Scalable and Sustainable Deep Learning via Randomized Hashing

I very much like the following paper, especially the introduction which poses in no uncertain term the scalability issue of current architectures:

"...Deep Learning is revolutionizing big-data applications, after being responsible for groundbreaking improvements in object classification ( Krizhevsky et al., 2012) and speech recognition ( Hinton et al.,2012). With the recent upsurge in data, at a much faster rate than our computing capabilities, neural networks are growing deeper in order to process the information more effectively. Microsoft’s deep residual network (He et al., 2015) that won the ILSVRC 2015 competition had 152 layers and 3.6 billion FLOPs. To handle such large neural networks, researchers usually train them on high performance graphics cards or large clusters.

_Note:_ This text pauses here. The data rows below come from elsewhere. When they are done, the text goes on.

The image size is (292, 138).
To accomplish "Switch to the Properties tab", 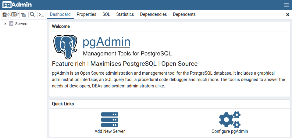I will 86,14.
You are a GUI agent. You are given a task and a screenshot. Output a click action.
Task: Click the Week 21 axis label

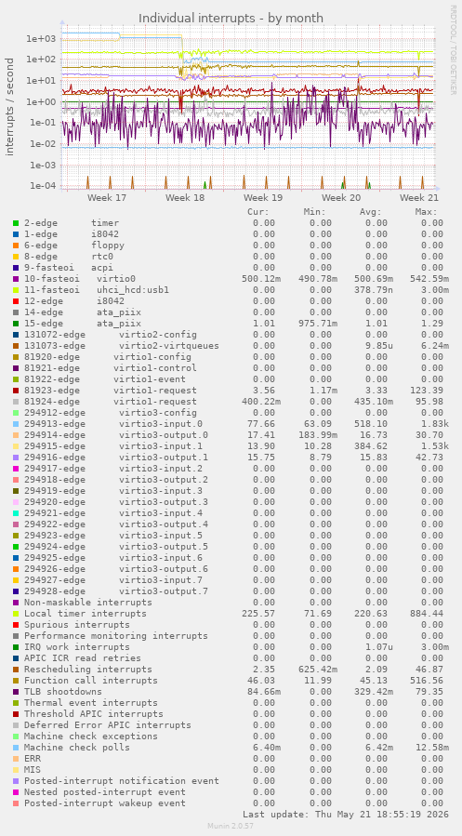point(419,198)
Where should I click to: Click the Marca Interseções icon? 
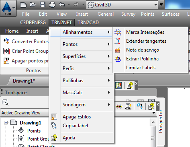click(x=118, y=32)
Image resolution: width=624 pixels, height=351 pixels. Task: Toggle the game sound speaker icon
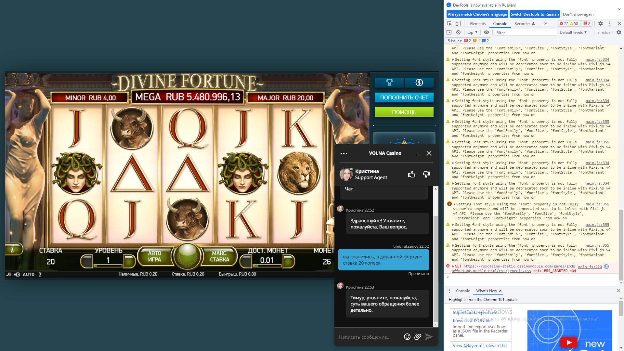point(17,274)
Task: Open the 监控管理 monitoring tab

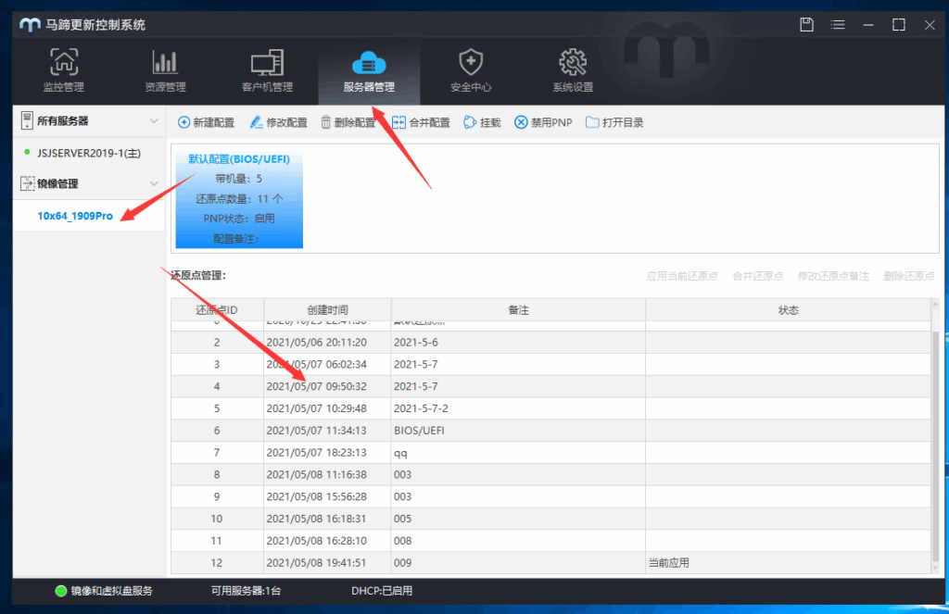Action: point(63,70)
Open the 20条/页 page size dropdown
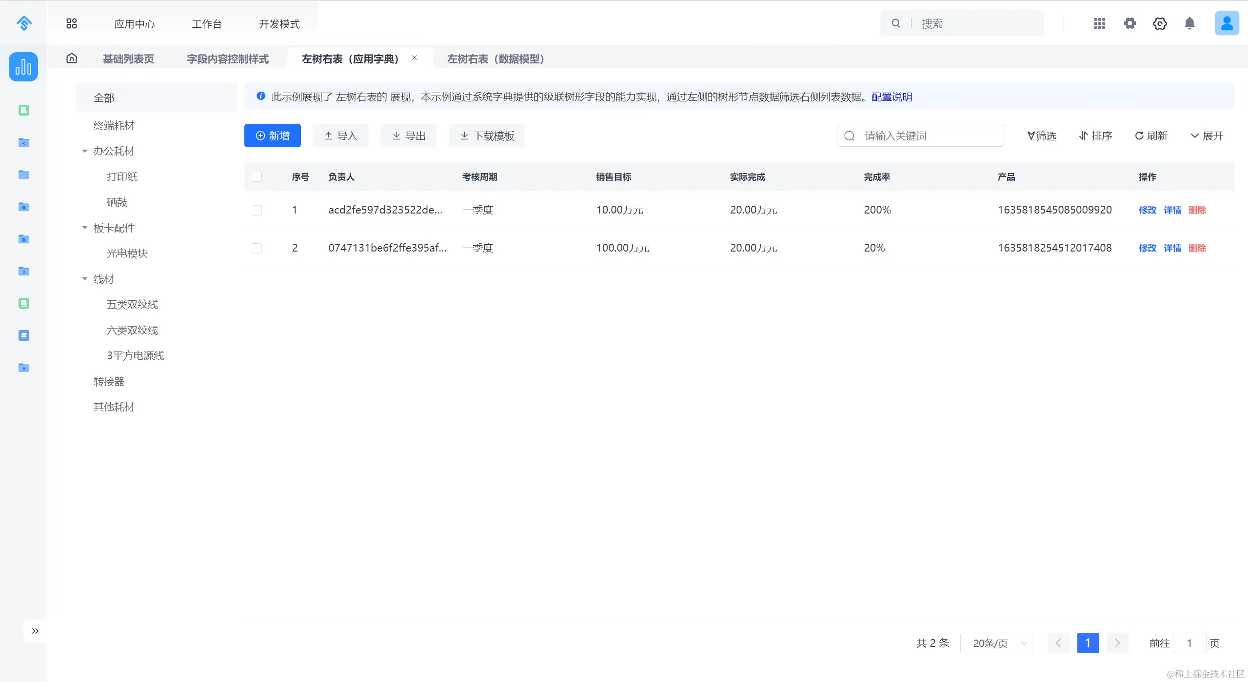Viewport: 1248px width, 682px height. pyautogui.click(x=996, y=643)
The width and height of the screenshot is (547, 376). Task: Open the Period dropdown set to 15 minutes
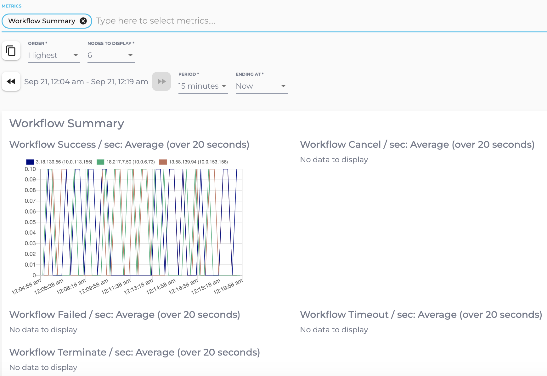click(x=203, y=86)
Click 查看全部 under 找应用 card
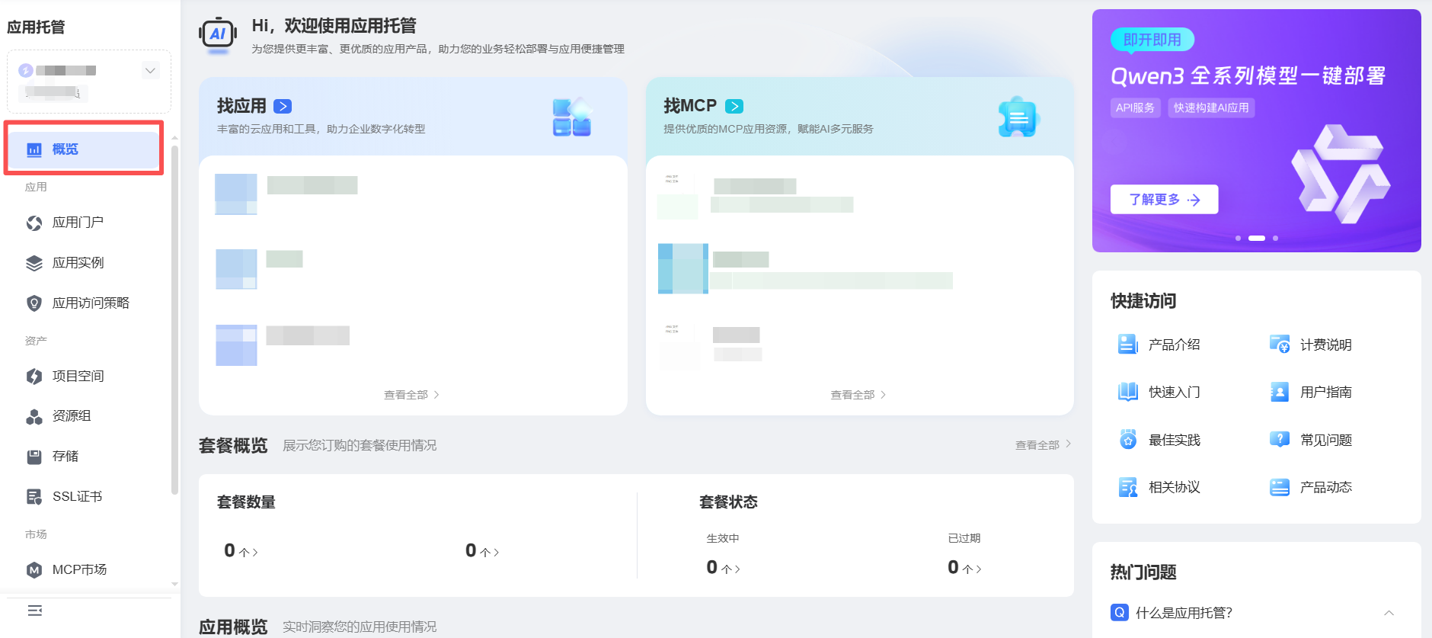Image resolution: width=1432 pixels, height=638 pixels. [x=411, y=395]
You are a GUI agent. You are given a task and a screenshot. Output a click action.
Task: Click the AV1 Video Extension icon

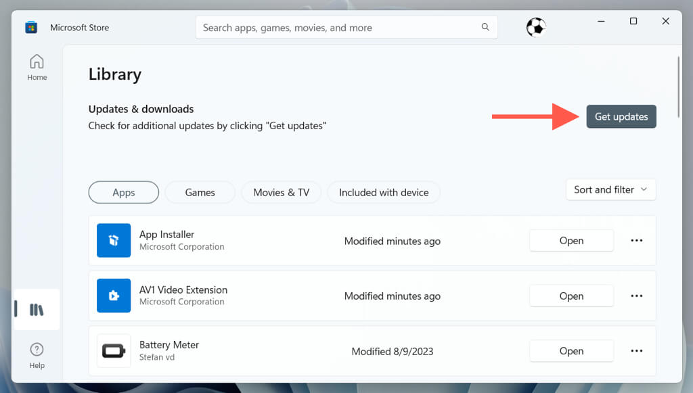coord(114,296)
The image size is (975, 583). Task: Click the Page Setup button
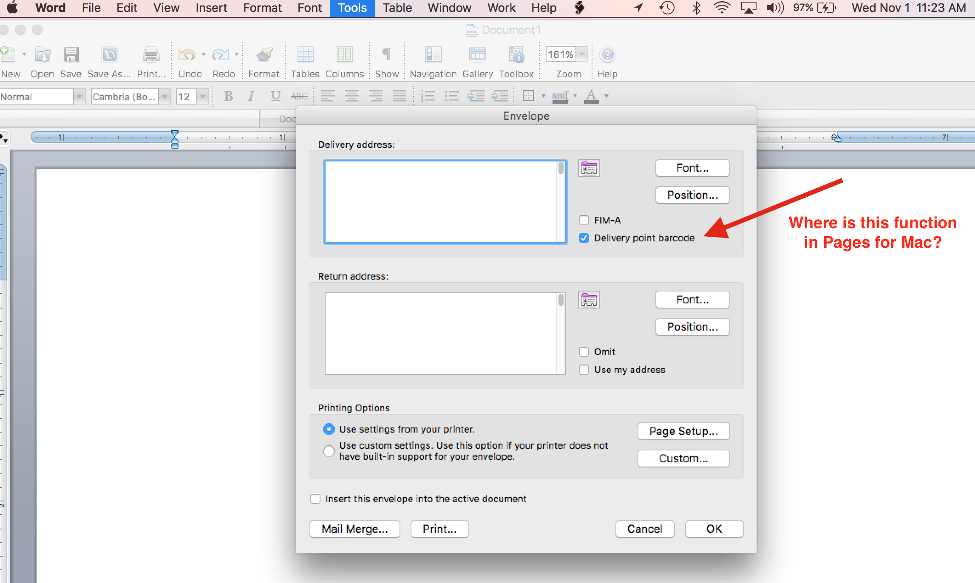[x=683, y=431]
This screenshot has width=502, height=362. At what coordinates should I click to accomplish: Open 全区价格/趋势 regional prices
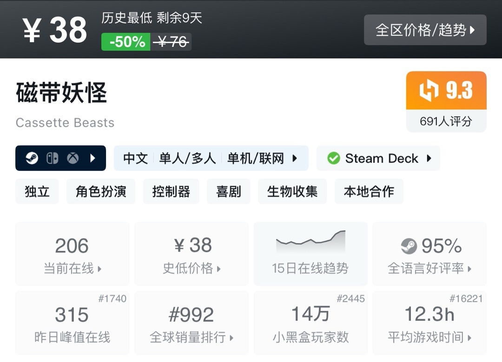coord(425,30)
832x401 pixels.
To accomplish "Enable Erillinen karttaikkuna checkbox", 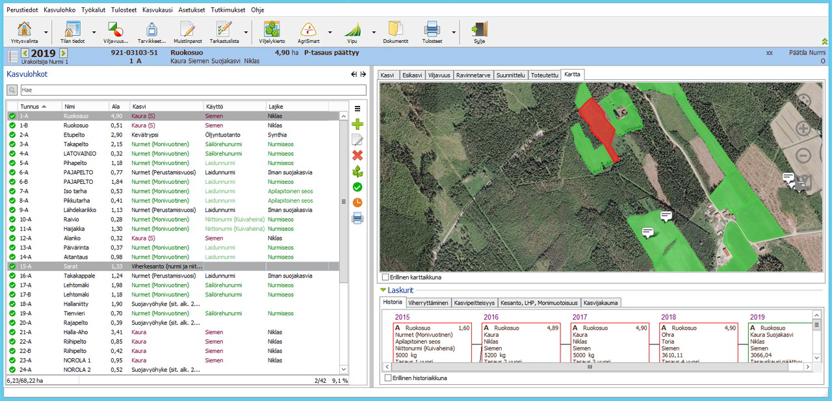I will 386,278.
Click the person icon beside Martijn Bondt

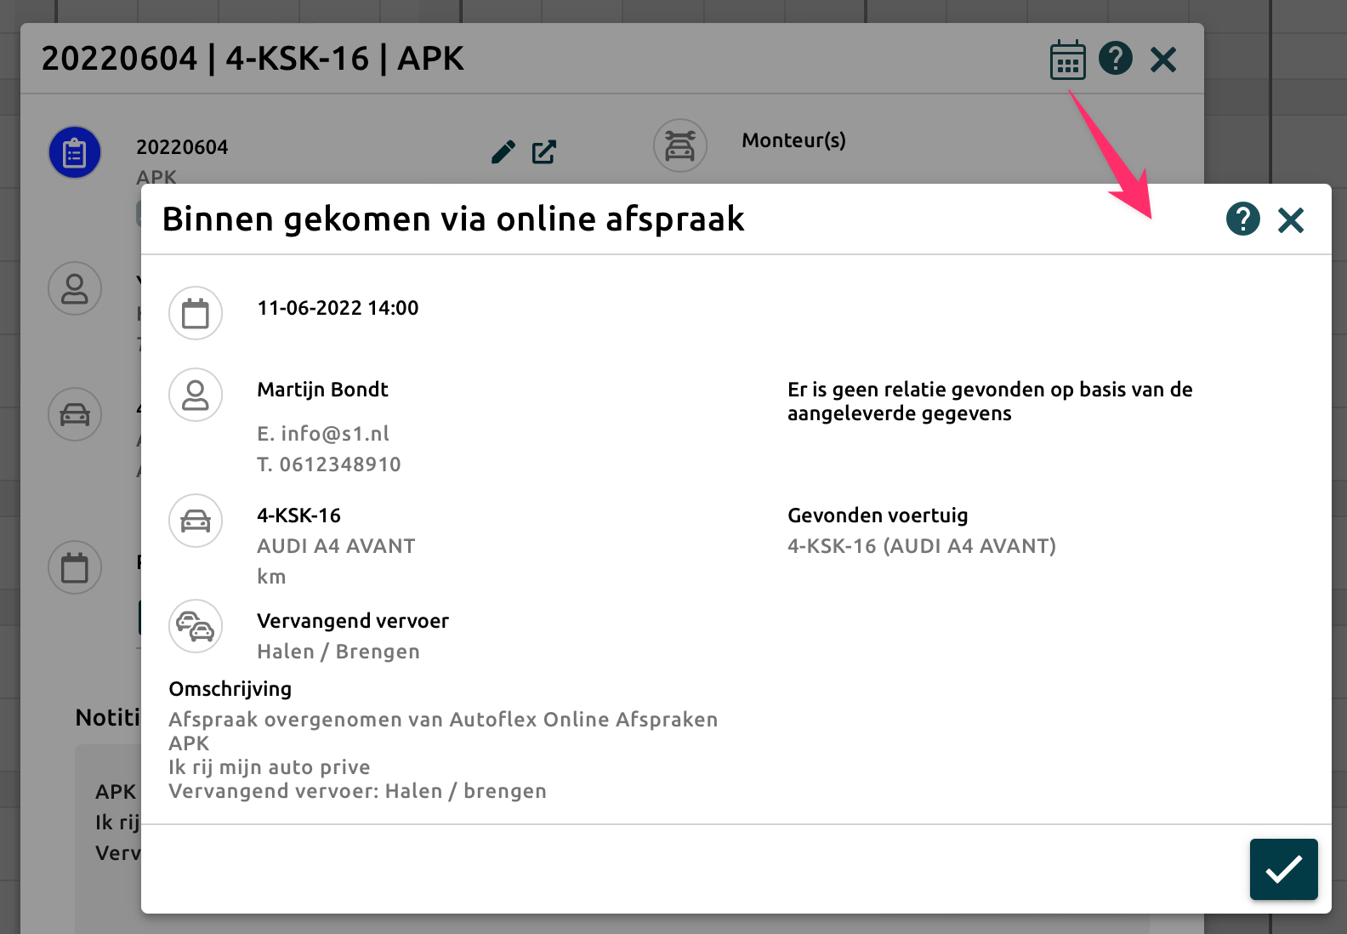(x=196, y=395)
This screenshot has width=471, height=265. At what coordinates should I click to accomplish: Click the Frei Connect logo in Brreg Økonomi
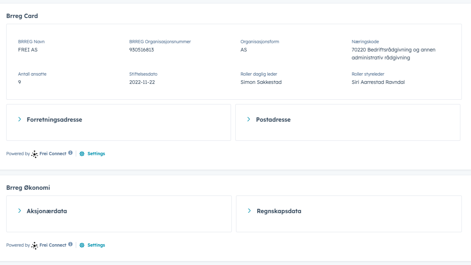coord(35,246)
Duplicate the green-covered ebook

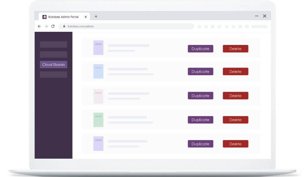[x=200, y=120]
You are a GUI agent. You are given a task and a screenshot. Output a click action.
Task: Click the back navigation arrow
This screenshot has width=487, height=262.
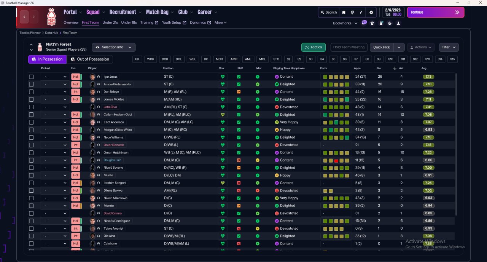pos(25,17)
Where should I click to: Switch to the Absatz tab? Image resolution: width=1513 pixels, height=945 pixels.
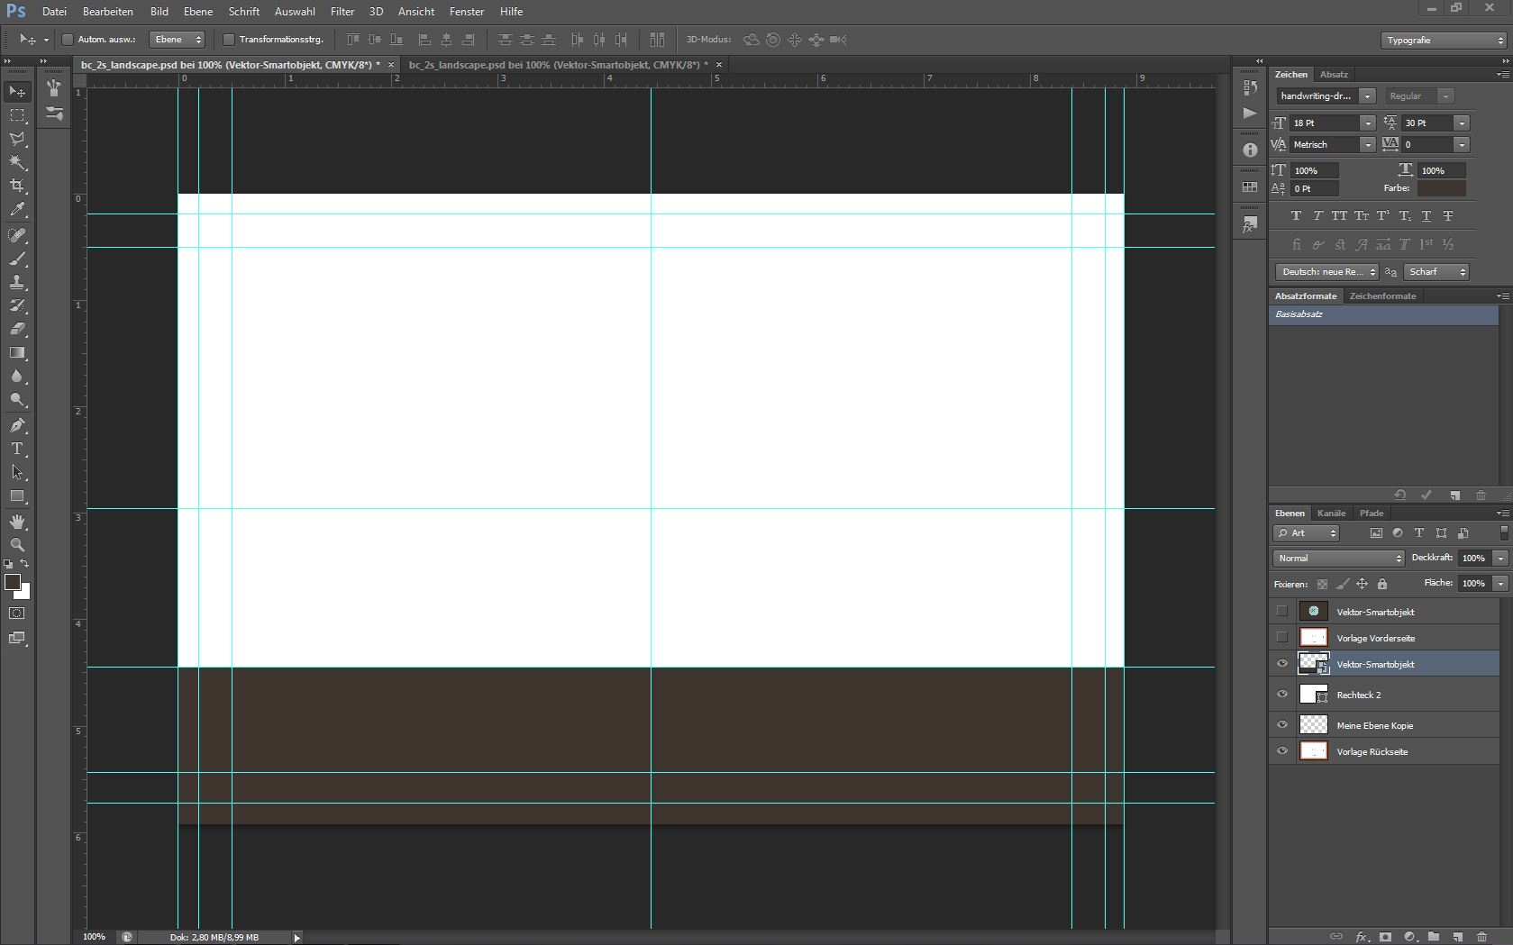click(x=1334, y=75)
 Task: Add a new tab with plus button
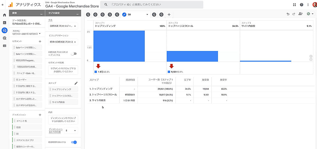point(169,14)
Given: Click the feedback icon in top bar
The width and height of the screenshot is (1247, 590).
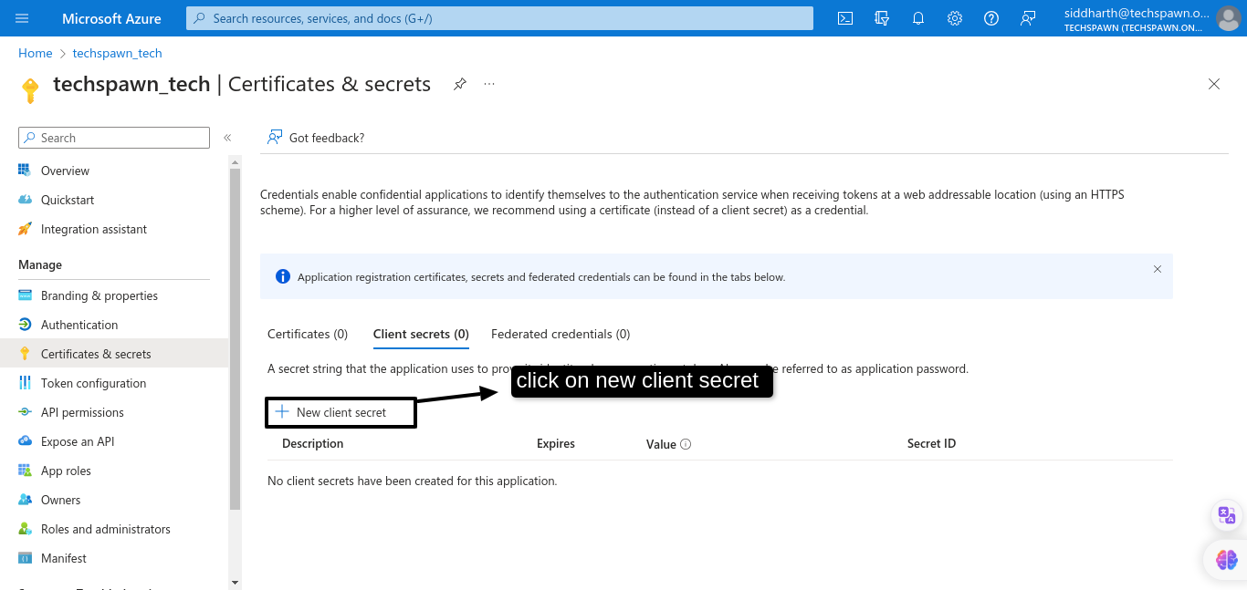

Graphic processing units (GPUs) are well suited at processing the expensive matrix multiplication operations found in the forward and back propagation steps of neural network computation. However, there are some challenges that come with using GPUs to train deep networks. For one, the amount of memory available on GPUs is limited, and so transferring data back and forth between main memory and the graphics card is a bottleneck. In addition, the disparity between network bandwidth and GPU processing speed limits scaling a GPU cluster beyond a single machine. These challenges limit the scalability of deep networks with giant parameter spaces on GPUs with current algorithms.
In distributed computing environments, the parameter space of giant deep networks is split across multiple nodes (Dean et al., 2012). This setup requires costly communication and synchronization between the parameter server to transfer the gradient and parameter updates. There is no clear way to avoid the costly synchronization without resorting to some ad-hoc breaking of the network. This ad-hoc breaking of deep networks is not well understood and is likely to hurt performance and to increase the risk of diverging. While deep networks are growing larger and more complex, there is a push for greater energy efficiency in order to satisfy the growing popularity of machine learning applications on mobile phones and low-power devices. These devices are designed for long battery life, and costly matrix multiplications although parallelizable are not energy-efficient. Recent work by (Chen et al. ,2015) demonstrates a technique to compress a neural networks parameter space through hashing in order to minimize its memory footprint. However, reducing the computational costs of neural networks, which directly translates into longer battery life, re-mains a critical issue...."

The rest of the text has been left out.